Contrariando aspectos fundamentais de um legítimo processo de consulta pública, sobretudo aos povos e comunidades tradicionais, a Fundação Florestal promoveu no dia 31 de agosto de 2021 uma Audiência Pública Virtual, sob alegação da pandemia de Covid-19. Além de prematuro, já que o assunto não foi dialogado devidamente com os atores envolvidos antecipadamente, o formato escolhido foi inadequado à ampla participação da população, especialmente às populações tradicionais da região que possuem diversas limitações para acesso aos meios virtuais como ausência de internet e até mesmo de eletricidade. Assim, seguindo os devidos protocolos sanitários se faz necessário construir formas mais justas e inclusivas de participação social.

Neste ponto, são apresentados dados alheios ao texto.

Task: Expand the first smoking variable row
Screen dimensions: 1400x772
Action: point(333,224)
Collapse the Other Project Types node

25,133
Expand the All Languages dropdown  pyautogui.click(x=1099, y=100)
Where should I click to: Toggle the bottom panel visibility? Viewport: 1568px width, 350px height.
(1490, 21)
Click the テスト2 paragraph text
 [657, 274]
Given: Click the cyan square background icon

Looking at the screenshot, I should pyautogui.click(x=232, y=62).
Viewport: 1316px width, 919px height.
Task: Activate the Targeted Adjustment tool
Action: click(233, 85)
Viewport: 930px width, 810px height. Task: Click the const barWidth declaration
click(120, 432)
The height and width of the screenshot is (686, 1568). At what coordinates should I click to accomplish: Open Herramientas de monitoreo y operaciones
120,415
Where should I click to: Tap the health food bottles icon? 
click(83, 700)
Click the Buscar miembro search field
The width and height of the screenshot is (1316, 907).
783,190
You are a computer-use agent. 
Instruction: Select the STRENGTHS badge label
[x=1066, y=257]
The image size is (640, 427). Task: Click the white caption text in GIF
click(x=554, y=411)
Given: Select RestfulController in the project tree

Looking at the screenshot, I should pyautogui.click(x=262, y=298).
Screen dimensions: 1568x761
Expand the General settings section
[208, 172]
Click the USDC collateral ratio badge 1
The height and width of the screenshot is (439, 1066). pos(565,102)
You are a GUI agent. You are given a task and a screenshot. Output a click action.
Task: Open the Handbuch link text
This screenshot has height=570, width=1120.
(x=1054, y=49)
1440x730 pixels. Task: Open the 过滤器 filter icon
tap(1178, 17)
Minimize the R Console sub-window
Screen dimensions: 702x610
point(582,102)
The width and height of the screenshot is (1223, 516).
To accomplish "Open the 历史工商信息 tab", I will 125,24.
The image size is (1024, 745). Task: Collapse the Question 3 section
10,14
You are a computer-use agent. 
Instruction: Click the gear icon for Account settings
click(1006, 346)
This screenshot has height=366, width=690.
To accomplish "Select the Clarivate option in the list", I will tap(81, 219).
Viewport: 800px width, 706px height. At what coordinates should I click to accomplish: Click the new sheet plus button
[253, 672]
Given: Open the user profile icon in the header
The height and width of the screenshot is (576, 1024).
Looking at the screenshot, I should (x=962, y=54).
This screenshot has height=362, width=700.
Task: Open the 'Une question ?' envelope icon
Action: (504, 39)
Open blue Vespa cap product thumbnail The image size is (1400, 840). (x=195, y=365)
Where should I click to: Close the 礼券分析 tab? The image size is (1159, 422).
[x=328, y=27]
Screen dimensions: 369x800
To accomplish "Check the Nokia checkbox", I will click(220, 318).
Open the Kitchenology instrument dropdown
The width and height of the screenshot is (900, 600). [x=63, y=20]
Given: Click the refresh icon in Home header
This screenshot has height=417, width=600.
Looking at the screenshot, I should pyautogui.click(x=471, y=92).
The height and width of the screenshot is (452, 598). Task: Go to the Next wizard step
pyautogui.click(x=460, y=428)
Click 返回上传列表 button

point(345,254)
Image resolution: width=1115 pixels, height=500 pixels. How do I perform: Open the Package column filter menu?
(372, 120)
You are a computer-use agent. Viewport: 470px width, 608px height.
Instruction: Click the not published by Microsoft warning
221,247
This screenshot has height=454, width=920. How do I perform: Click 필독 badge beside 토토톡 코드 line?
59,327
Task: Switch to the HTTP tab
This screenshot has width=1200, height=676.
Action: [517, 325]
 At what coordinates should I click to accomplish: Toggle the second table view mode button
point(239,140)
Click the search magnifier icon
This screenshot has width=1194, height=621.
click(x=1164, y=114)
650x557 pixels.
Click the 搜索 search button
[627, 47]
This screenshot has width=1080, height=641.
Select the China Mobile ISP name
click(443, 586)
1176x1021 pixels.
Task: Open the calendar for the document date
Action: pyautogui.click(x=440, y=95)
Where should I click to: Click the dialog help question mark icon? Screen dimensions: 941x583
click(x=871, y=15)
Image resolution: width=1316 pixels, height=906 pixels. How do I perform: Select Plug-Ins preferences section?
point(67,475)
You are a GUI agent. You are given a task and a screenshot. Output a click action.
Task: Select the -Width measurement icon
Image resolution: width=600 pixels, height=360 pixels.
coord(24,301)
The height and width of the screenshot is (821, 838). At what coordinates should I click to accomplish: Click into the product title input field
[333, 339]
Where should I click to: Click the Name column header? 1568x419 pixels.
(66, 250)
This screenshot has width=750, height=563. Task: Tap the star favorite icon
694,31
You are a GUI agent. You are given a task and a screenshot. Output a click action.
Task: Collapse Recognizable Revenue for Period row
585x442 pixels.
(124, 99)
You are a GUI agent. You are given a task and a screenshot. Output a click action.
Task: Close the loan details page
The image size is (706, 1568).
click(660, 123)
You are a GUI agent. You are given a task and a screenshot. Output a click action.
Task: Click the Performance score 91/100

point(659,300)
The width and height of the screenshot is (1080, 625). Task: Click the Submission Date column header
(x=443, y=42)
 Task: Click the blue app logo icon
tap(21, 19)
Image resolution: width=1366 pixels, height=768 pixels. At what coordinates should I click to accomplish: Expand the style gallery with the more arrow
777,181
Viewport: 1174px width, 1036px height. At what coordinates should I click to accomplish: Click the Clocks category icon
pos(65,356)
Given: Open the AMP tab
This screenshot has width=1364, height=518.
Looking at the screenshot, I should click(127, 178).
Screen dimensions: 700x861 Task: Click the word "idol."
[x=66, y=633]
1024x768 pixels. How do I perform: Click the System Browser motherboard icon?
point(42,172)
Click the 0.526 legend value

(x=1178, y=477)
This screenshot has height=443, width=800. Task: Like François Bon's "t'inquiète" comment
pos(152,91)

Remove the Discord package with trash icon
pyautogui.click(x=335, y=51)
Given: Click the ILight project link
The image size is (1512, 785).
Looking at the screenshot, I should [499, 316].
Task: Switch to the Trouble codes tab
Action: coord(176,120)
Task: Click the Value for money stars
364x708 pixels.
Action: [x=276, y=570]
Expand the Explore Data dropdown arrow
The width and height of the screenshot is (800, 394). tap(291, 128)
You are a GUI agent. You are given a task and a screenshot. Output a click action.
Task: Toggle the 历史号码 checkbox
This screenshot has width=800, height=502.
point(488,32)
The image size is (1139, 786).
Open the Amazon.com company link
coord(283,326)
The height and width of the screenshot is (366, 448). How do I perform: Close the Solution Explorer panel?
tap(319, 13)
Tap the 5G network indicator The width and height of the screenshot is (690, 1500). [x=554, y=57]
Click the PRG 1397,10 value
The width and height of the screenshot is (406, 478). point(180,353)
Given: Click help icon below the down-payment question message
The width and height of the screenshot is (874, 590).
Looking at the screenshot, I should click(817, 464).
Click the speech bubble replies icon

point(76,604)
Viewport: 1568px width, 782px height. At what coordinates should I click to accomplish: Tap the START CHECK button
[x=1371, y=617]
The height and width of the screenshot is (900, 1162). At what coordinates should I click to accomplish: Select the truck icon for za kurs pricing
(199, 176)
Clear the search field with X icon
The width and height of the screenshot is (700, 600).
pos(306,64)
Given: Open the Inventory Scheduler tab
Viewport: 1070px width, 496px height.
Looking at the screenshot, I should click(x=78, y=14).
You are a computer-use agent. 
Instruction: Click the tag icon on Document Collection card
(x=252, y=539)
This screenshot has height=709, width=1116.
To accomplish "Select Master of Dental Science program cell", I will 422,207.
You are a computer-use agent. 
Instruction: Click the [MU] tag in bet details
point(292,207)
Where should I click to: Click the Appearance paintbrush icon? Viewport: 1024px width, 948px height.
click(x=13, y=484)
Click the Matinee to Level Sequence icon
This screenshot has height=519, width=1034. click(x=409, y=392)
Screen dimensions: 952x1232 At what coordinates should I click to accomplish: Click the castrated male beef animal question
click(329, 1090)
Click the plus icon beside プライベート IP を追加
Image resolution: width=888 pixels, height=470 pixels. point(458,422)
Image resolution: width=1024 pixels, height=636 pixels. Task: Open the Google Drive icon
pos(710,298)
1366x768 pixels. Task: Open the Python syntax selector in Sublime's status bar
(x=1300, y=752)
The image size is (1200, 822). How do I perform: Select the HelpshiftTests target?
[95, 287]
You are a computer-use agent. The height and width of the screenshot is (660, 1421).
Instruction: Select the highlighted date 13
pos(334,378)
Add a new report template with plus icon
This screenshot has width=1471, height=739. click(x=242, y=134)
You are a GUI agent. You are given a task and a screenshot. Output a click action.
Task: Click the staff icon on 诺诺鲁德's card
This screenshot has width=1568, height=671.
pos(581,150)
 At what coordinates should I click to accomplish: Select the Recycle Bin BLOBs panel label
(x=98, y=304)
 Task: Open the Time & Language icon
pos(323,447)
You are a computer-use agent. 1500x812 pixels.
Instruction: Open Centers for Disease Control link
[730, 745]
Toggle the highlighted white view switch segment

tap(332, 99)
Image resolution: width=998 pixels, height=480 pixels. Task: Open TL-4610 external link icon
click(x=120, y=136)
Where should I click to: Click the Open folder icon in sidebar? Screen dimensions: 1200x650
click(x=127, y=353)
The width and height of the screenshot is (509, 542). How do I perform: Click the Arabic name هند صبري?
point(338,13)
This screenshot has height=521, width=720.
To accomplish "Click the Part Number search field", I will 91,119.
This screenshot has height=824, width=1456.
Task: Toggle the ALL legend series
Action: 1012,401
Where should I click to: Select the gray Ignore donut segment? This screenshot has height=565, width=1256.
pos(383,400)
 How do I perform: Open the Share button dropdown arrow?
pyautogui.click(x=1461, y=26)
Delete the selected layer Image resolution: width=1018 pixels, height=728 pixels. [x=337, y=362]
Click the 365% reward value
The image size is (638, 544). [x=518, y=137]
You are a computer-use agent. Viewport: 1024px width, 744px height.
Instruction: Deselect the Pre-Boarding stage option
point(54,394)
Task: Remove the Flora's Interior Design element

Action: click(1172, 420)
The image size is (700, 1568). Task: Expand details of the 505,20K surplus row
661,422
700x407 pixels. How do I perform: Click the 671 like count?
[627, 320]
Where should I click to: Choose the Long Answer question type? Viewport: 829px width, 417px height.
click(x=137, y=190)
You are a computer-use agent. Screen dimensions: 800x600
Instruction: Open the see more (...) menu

O Sistema Nacional de Unidades de Conservação (SNUC), instituído pela Lei 9.985/2000 e regulamentado pelo Decreto 4.340/2002, é um documento que instrui e define critérios de como devem ser criadas e implantadas as UCs e nele está inserido o direito dos Povos e Comunidades Tradicionais que são protegidas por outros instrumentos como o Decreto 6.040/2007, que instituiu a Política Nacional de Desenvolvimento Sustentável dos Povos e Comunidades Tradicionais e também pela Convenção 169 da Organização Internacional do Trabalho que é um instrumento legal internacional que prevê a garantia dos direitos dos Povos e Comunidades Tradicionais e do qual o Brasil é signatário. Porém, apesar de todo um histórico de espoliação das Comunidades Tradicionais e de toda a luta e dos direitos conquistados, o Estado de São Paulo, através do seu Sistema Ambiental, insiste em perpetuar a velha cartilha de execução de projetos de conservação através de formas ineficientes democraticamente de se realizar a implementação das UCs, que também não preveem formas de se fazer reparação pelos danos socioculturais impostos historicamente às comunidades tradicionais, que devem ter seus direitos garantidos e que podem contribuir muito na preservação ambiental, que não é o motivo do questionamento, obviamente, pois a conservação dos ambientes naturais é um benefício para toda a sociedade, mas o processo da forma que vem sendo realizado.


Ressalta-se que o projeto de criação do “Parque Estadual Marinho Tartaruga-de-Pente” foi apresentado sucintamente em apenas duas reuniões realizadas em 12/07/2021, com a participação de poucos pescadores, já que as reuniões foram convocadas sem a devida e ampla divulgação. Na ocasião não foi possível aprofundar o debate e sequer foi disponibilizado material didático sobre o assunto. O relatório técnico de cerca de 500 páginas que, segundo a FF, subsidia o projeto, foi disponibilizado apenas 20 dias antes da Audiência Pública, aproximadamente. Como se vê, é flagrante a ilegalidade do processo de consulta às Comunidades Tradicionais da região.


Diante do contexto nacional, regional e local, bem como da escalada de ameaças e riscos aos quais as Comunidades Tradicionais estão enfrentando, contestamos a criação do “Parque Estadual Marinho Tartaruga-De-Pente, em total desrespeito às normas que protegem as comunidades tradicionais caiçaras e pescadores artesanais, condenando esses povos à invisibilidade e morte de seus modos de vida e reiteramos a disposição para o diálogo na construção de uma proposta adequada com vistas à proteção ambiental associada a conservação cultural Brasileira.